Symptom management at end of life US Medical PG Question 10: A 67-year-old man presents to the emergency department following an episode of chest pain and a loss of consciousness. The patient is in critical condition and his vital signs are rapidly deteriorating. It is known that the patient is currently undergoing chemotherapy for Hodgkin’s lymphoma. The patient is accompanied by his wife, who wants the medical staff to do everything to resuscitate the patient and bring him back. The patient also has 2 daughters, who are on their way to the hospital. The patient’s written advance directive states that the patient does not wish to be resuscitated or have any sort of life support. Which of the following is the appropriate course of action?
- A. Consult a judge
- B. Respect the patient’s advance directive orders (Correct Answer)
- C. Contact the patient’s siblings or other first-degree relatives
- D. Take into account the best medical decision made by the physician for the patient
- E. Respect the wife’s wishes and resuscitate the patient
Symptom management at end of life Explanation: ***Respect the patient’s advance directive orders***
- **Advance directives** legally document a patient's wishes regarding medical treatment, including end-of-life care, and must be honored if the patient is unable to make decisions.
- The patient's previously expressed autonomous decision, through a **written advance directive**, carries legal and ethical precedence over the wishes of family members or medical staff.
*Consult a judge*
- Consulting a judge is typically reserved for situations where there is **ambiguity or dispute** regarding the interpretation of an advance directive, or when no advance directive exists and family members disagree.
- In this case, the **written advance directive is clear**, making judicial intervention unnecessary.
*Contact the patient’s siblings or other first-degree relatives*
- Although family input can be valuable in some medical decisions, it does not **override a legally binding advance directive** made by the patient.

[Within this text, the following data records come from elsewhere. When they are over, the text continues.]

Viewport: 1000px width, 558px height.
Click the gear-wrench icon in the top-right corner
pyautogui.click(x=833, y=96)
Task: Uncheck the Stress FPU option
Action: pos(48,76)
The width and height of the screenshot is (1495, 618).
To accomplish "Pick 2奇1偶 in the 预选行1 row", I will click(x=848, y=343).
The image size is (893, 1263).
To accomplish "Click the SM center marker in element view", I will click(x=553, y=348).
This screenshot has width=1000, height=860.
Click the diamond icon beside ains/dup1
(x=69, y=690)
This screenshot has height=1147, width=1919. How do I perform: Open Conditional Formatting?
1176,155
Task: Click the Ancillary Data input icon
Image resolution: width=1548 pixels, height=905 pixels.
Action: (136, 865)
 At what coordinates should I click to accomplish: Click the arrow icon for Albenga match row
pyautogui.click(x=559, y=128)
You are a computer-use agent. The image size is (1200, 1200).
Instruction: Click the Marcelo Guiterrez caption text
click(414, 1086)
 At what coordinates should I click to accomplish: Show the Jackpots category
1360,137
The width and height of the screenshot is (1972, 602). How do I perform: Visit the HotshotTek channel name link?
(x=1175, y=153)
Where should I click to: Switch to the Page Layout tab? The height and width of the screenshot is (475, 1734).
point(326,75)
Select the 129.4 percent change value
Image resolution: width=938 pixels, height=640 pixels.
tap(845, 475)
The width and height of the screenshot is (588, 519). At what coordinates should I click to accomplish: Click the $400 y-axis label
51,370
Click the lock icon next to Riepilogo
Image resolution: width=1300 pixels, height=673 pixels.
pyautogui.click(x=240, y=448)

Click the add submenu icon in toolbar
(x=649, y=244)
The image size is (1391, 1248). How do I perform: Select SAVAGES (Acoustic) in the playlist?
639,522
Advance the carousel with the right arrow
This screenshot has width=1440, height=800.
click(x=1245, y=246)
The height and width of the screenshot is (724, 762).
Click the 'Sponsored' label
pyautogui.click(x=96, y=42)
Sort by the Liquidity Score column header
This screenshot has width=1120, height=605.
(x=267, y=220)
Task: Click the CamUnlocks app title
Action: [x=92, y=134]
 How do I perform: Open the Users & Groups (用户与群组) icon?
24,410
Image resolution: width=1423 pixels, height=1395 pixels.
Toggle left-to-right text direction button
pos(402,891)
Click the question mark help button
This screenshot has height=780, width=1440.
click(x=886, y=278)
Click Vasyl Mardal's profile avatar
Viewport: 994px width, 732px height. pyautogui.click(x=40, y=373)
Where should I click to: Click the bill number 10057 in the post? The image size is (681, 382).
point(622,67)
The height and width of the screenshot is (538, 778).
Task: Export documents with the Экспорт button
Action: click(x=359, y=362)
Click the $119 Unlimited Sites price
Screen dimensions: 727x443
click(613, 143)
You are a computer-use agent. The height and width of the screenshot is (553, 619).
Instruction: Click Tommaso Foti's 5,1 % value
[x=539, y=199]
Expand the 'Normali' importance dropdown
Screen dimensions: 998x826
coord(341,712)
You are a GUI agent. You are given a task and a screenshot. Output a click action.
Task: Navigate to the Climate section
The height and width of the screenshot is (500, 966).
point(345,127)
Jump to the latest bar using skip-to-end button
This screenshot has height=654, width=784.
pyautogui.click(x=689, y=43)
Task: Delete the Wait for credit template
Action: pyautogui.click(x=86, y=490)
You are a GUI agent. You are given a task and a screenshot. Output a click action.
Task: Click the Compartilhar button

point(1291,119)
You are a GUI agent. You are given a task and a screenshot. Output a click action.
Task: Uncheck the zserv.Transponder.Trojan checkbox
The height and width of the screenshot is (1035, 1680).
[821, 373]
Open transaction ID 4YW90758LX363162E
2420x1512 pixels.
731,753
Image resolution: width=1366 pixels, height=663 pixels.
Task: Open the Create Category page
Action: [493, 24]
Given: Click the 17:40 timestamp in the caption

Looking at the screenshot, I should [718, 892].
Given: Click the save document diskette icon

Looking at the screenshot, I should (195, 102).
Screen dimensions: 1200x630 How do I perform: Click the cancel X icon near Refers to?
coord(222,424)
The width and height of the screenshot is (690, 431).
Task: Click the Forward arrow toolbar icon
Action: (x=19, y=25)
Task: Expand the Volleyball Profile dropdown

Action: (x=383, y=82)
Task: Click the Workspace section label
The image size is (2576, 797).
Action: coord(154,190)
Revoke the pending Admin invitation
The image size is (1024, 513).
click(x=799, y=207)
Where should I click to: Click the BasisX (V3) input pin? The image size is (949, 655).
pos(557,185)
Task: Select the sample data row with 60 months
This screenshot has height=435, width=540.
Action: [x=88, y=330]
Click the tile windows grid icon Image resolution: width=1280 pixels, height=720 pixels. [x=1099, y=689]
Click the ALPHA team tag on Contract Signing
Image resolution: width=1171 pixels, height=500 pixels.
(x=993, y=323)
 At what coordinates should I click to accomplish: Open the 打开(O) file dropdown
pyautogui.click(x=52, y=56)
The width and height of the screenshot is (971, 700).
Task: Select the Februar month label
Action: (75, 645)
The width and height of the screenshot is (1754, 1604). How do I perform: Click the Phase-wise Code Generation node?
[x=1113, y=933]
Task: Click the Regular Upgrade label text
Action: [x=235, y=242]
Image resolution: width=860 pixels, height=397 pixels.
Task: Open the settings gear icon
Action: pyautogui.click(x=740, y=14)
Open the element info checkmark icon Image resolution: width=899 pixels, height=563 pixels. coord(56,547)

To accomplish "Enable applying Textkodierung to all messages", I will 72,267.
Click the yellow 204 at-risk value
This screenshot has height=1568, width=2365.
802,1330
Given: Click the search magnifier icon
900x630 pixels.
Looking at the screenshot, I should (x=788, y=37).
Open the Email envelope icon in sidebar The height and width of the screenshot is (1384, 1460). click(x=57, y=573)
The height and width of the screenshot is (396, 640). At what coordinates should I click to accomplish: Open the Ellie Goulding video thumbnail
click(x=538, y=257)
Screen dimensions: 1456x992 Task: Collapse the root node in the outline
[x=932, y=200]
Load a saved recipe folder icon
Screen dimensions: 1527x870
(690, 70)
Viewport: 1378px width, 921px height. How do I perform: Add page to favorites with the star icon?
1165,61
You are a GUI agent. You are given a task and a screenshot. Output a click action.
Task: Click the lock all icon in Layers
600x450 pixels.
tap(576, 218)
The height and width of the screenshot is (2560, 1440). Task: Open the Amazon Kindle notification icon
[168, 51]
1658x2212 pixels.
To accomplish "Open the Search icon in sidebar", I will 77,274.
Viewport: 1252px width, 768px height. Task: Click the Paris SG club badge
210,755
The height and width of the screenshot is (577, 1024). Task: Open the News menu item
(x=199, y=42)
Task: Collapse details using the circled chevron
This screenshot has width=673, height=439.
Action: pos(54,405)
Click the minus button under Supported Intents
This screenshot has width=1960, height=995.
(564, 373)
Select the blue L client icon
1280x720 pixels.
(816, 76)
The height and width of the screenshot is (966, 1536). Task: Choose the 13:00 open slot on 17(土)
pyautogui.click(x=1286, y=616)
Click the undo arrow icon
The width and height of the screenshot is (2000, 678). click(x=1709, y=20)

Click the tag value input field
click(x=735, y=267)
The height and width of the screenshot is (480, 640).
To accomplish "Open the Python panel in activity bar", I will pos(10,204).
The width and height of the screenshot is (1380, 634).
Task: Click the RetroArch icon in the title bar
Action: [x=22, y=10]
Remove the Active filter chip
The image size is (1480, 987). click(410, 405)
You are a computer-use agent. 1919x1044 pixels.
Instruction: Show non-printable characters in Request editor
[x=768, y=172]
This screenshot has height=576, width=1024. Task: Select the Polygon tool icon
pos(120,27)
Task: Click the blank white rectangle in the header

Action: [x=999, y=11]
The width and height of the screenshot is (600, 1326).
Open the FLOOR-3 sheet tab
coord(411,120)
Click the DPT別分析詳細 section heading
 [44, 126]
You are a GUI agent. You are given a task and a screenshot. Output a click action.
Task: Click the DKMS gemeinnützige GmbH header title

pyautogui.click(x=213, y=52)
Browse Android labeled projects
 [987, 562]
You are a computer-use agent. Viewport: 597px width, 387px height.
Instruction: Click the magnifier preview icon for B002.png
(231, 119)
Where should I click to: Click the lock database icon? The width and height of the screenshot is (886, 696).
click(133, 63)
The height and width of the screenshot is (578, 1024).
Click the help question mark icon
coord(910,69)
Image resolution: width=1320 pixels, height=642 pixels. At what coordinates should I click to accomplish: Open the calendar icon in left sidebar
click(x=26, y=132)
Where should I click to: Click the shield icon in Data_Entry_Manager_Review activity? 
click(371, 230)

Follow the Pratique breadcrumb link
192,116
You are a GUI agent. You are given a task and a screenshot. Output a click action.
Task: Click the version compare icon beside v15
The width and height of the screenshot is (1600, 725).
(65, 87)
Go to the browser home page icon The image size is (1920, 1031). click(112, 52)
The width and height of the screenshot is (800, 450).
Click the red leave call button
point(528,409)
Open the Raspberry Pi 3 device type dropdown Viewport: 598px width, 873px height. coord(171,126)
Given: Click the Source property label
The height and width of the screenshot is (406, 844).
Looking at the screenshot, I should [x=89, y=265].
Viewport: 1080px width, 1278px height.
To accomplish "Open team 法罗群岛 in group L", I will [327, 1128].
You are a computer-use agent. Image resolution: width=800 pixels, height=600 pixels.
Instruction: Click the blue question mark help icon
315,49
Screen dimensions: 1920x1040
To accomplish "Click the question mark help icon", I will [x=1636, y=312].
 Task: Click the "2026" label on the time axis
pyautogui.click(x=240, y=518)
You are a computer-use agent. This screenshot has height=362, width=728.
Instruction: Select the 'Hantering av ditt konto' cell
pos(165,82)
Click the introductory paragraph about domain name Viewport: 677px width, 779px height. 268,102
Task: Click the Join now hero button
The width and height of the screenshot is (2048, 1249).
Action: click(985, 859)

- The **patient's own wishes** are paramount, especially when clearly documented.
*Take into account the best medical decision made by the physician for the patient*
- While physicians provide medical expertise, patient **autonomy and established advance directives** take precedence over a physician's "best medical decision," especially regarding resuscitation.
- The physician's role here is to **implement the patient's documented wishes**, not to countermand them.
*Respect the wife’s wishes and resuscitate the patient*
- The wife's wishes, while important for emotional support, **do not legally or ethically supersede** the patient's explicit, written advance directive regarding resuscitation.
- Honoring the wife's request would violate the patient's **right to self-determination** and their previously stated wishes.